Thread: Using multiThreads to speed up program

  1. #1
    Registered User
    Join Date
    May 2021
    Posts
    9

    Using multiThreads to speed up program

    Hello, I am new to this forum and also a beginner in C.
    I was asked to write a program where I need to generate X random numbers and determine if they are prime numbers. The catch is, I should make the program run as fast as I can using threads.

    I was hoping you could look at my code and give me advices on how to improve it. For some reason, it doesn't seem like the multi-threading is helping to make the program run faster. ( I tried running the code without threads VS with threads)

    SUMMARY OF CODE:
    created two functions:
    isPrime() - determine if an integer is prime or not
    func() - this function i will send to the thread

    everytime i find a prime number I increment the prime count;

    created an array of 5 threads (not really sure if I should use more or less)


    Code:
    #include <stdio.h>
    #include <stdlib.h>
    #include <unistd.h>
    #include <pthread.h>
    #include <math.h>
    
    #define NUM_THREADS 5
    #define run_n 1000000
    
    
    pthread_mutex_t lock;
    long sum = 0;
    long primeCounter = 0;
    int count = 0;
    
    
    int isPrime(int num)
    {
        if (num <= 1)
            return 0;
        if (num <= 3)
    
            return 1;
        if (num % 2 == 0 || num % 3 == 0)
    
            return 0;
        for (int i = 5; i <= sqrt(num); i = i + 6)
    
        {
            if (num % i == 0 || num % (i + 2) == 0)
    
                return 0;
        }
        return 1;
    }
    
    
    void *func(void *var)
    {
        for (int i = 0; i < run_n / NUM_THREADS; ++i)
    
    
        {
            int random = rand();
            if (isPrime(random))
            {
                sum += random;
    
                primeCounter++;
            }
            pthread_mutex_lock(&lock);
    
            count++;
    
            if (count == run_n)
    
                return 0;
    
            pthread_mutex_unlock(&lock);
        }
        return NULL;
    }
    
    
    int main(int argc, char *argv[])
    
    
    {
        pthread_t tid;
    
        if (argc != 3)
    
        {
    printf("Too few arguments ");
    printf("USAGE: ./primeCalc <prime pivot> <num of random numbers>");
            exit(0);
        }
    
        int randomPivot = atoi(argv[1]);
        int random;
    
    
        pthread_t threads[NUM_THREADS];
        srand(randomPivot);
    
        for (int i = 0; i < NUM_THREADS; ++i)
        {
    
            if (pthread_create(&threads[i], NULL, &func, (void *)&randomPivot) != 0)
    
            {
    
                fprintf(stderr, "error: Cannot create thread # %d\n", i);
    
                break;
            }
    
            else
    
            {
                printf("thread %d was created\n", i);
            }
        }
    
        for (int i = 0; i < NUM_THREADS; ++i)
    
        {
    
            if (pthread_join(threads[i], NULL) != 0)
    
            {
    
                fprintf(stderr, "error: Cannot join thread # %d\n", i);
    
            }
        }
        pthread_mutex_destroy(&lock);
        printf("%ld,%ld\n", sum, primeCounter);
        pthread_exit(NULL);
        exit(0);
    }
    I am running this code on Linux , having 4 CPU(s), threads-per-core is 1

  2. #2
    and the hat of int overfl Salem's Avatar
    Join Date
    Aug 2001
    Location
    The edge of the known universe
    Posts
    39,659
    > for (int i = 5; i <= sqrt(num); i = i + 6)
    Precalculate the square root, you're doing this every time around the loop.

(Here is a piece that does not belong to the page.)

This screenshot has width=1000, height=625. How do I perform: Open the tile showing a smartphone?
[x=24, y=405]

    > for (int i = 0; i < run_n / NUM_THREADS; ++i)
    Not sure why you're not using your var parameter here.

    > int random = rand();
    1. Beware of the possibly limited range of rand(). What is RAND_MAX on your system?
    2. Use rand_r() in a multi-threaded program. rand(3): pseudo-random number generator - Linux man page

    > if (count == run_n)
    > return 0;
    Yeah, you return with the mutex still locked. This isn't good.
    It doesn't actually seem to serve any purpose though, as only the last thread on the last iteration would hit this condition, and the loop is going to end anyway.


    > sum += random;
    > primeCounter++;
    You print both of these, but neither are protected by the mutex.

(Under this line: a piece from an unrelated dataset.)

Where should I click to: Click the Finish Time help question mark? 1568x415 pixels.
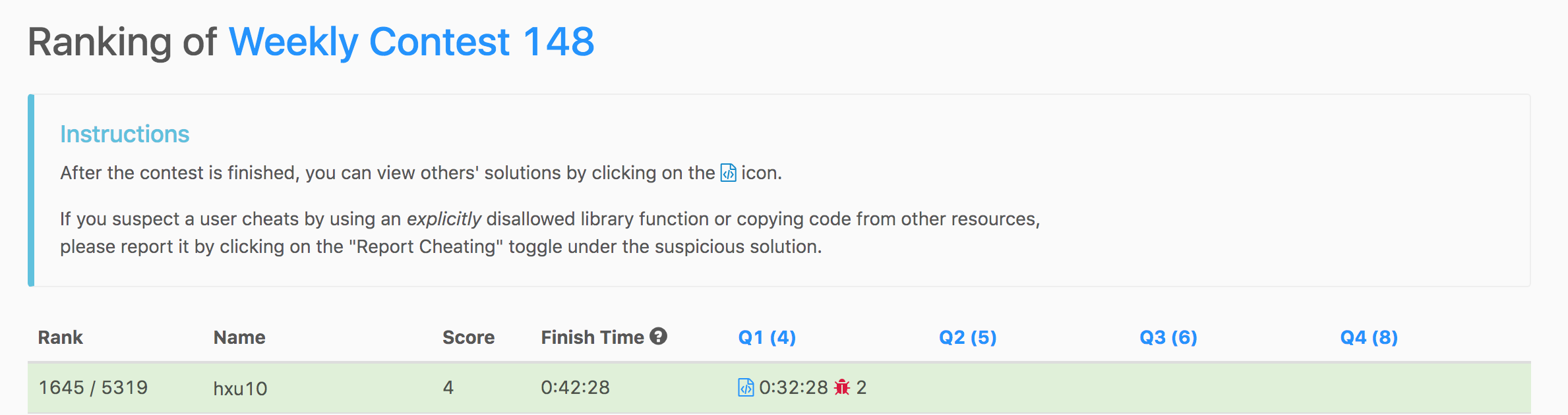[658, 337]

    > #define run_n 1000000
    Possibly too small for you to notice a difference.
    Creating threads isn't free, and your mutex on every iteration in every thread is going to sap performance.

    Code:
    void *func(void *var)
    {
        long local_sum = 0, local_counter = 0;
        unsigned int seed = 1;  //!! use your var in some way
        for (int i = 0; i < run_n / NUM_THREADS; ++i)
        {
            int random = rand_r(&seed);
            if (isPrime(random))
            {
                local_sum += random;
                local_counter++;
            }
        }
        pthread_mutex_lock(&lock);
        sum += local_sum;
        primeCounter += local_counter;
        pthread_mutex_unlock(&lock);
        return NULL;
    }
    If you dance barefoot on the broken glass of undefined behaviour, you've got to expect the occasional cut.
    If at first you don't succeed, try writing your phone number on the exam paper.

  3. #3
    Registered User I C everything's Avatar
    Join Date
    Apr 2019
    Posts
    101
    simplest is use secondary thread taking care of slower print to screen or file
    while first thread finds primes and outputs to one buffer,the secondary thread outputs from another buffer,that earlier is filled with primes

    4 threads output to 4 buffers simultanously?
    you tell me you can C,why dont you C your own bugs?

  4. #4
    Registered User
    Join Date
    May 2021
    Posts
    9
    Quote Originally Posted by Salem View Post
    > for (int i = 5; i <= sqrt(num); i = i + 6)
    Precalculate the square root, you're doing this every time around the loop.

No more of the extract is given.